Date of this Version
Proceedings of the 15th Wildlife Damage Management Conference. (J. B. Armstrong, G. R. Gallagher, Eds). 2013. Pp. 7.
Having been both a university researcher and an administrator for a methods development laboratory focused on creating solutions to address human wildlife conflicts, I have acquired an appreciation for multiple perspectives on the role of research in the field of wildlife damage management and have first-hand experience with the never-ending debate over whether to utilize some of our limited resources to invest in wildlife research or to fully use those resources to address the most pressing wildlife issues of the day. This debate is particularly relevant nowadays, for in times of budgetary stress, research of any type often is viewed as a luxury that can be reduced in favor of on-the-ground, applied needs associated with very real societal, political, and economic demands. In reality this situation is no different from similar, ongoing debates that pit funding for education and other investments in our future versus those societal issues and needs perceived to be more relevant today. In both scenarios, loss of funding for investments in our future have the potential to bankrupt our society of the innovative technologies needed to address emerging needs and/or of the highly trained and educated workforce needed to use these technologies.

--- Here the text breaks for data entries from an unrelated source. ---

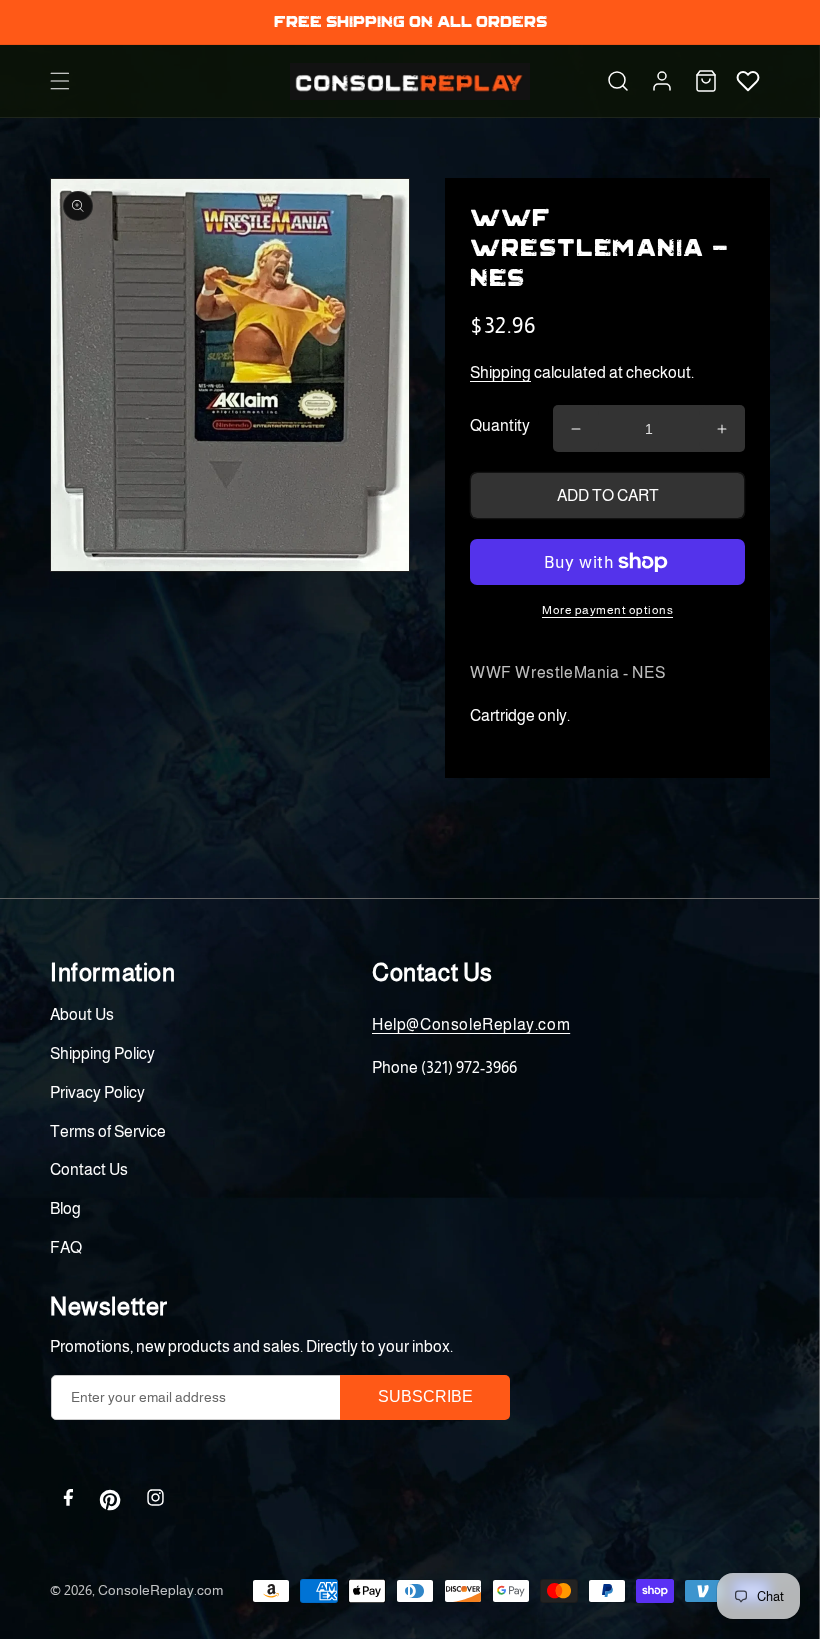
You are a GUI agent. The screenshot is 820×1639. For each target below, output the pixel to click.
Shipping (500, 372)
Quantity (500, 425)
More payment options (607, 610)
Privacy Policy (97, 1092)
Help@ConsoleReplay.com (471, 1024)
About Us (82, 1014)
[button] (60, 81)
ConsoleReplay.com (160, 1590)
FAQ (66, 1247)
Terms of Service (108, 1131)
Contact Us (89, 1169)
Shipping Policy (102, 1053)
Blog (65, 1208)
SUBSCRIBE (425, 1396)
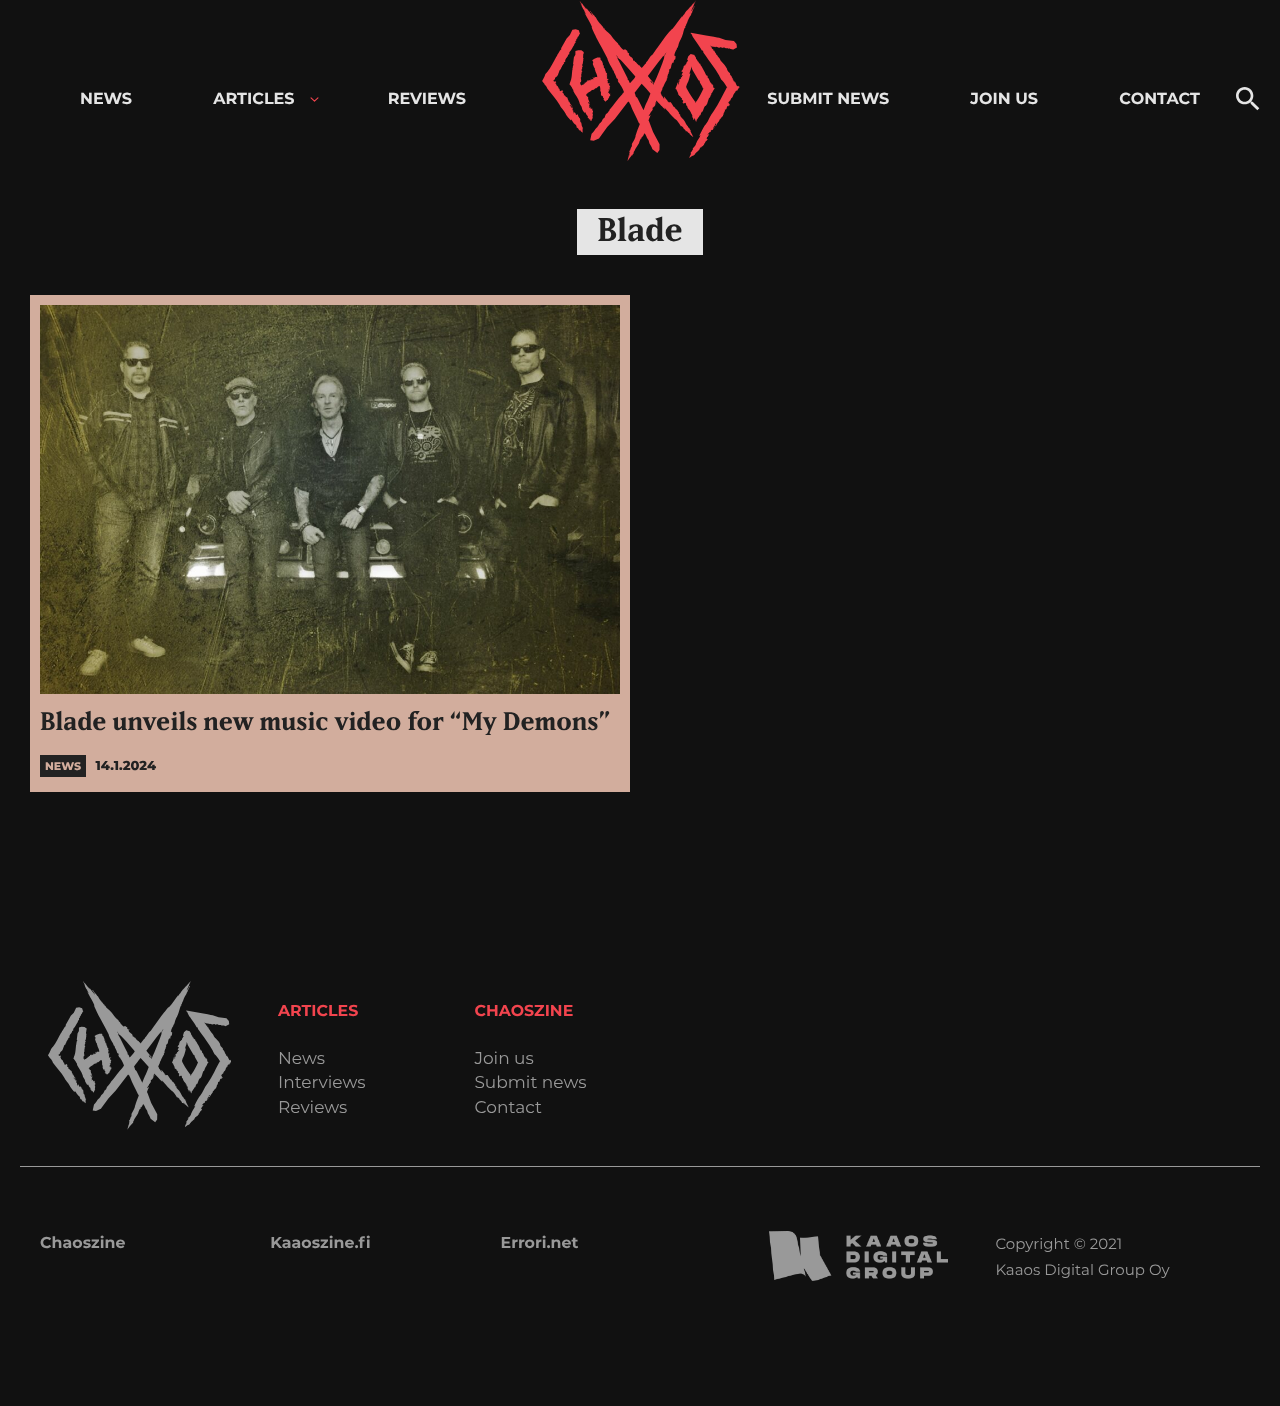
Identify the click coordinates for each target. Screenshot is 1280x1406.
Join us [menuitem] (1004, 99)
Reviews (312, 1108)
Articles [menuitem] (253, 99)
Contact (508, 1108)
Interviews (322, 1083)
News (301, 1059)
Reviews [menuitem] (427, 99)
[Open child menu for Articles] (314, 99)
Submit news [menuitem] (828, 99)
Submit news (530, 1083)
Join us (503, 1059)
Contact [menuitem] (1159, 99)
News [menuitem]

In times like these, we need to be reminded of the wisdom of our predecessors, those who took the long view and invested in our future by devoting resources to support research that produced technologies that we take for granted every day. The goal here is to remind us of the value of these investments and point to the emerging challenges in wildlife damage management. I also hope to challenge researchers in the field of wildlife damage management to take the long view themselves and to think about how to provide the innovative solutions that will be needed tomorrow rather than simply describing what we do today.